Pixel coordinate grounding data
%%

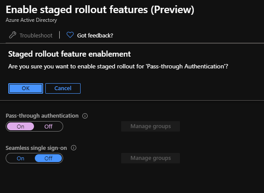Enable Seamless single sign-on with On

20,158
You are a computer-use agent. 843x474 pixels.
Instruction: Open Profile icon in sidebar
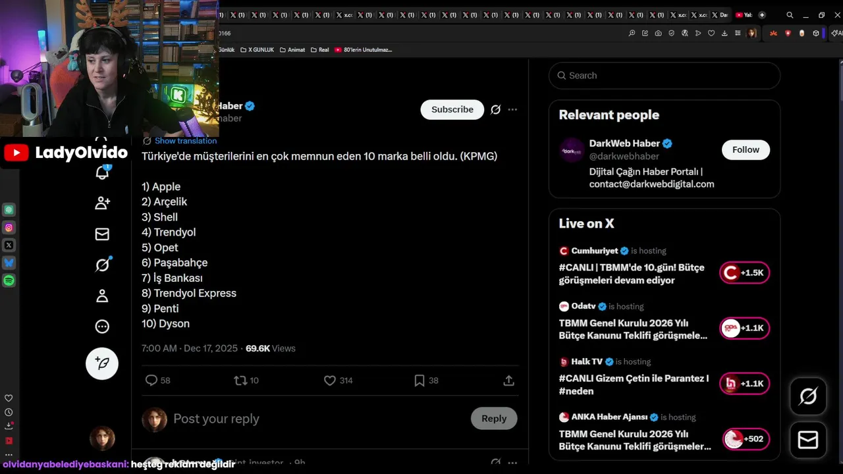[102, 296]
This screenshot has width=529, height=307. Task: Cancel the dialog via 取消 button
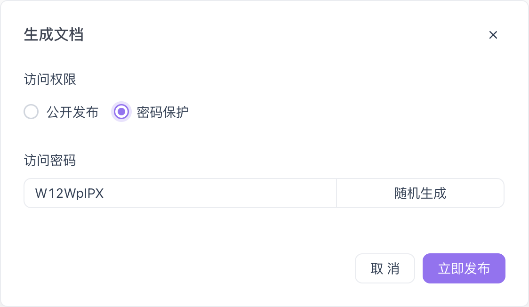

%%

_WORK REQUIRED_: Begin at the line containing "Instruction: Open Profile icon in sidebar" and extract every line through the end of the records, inclusive, exactly and only; omit pictures.

_SOLUTION FOR THIS PROBLEM_:
Instruction: Open Profile icon in sidebar
[102, 296]
This screenshot has width=529, height=307. Task: Cancel the dialog via 取消 button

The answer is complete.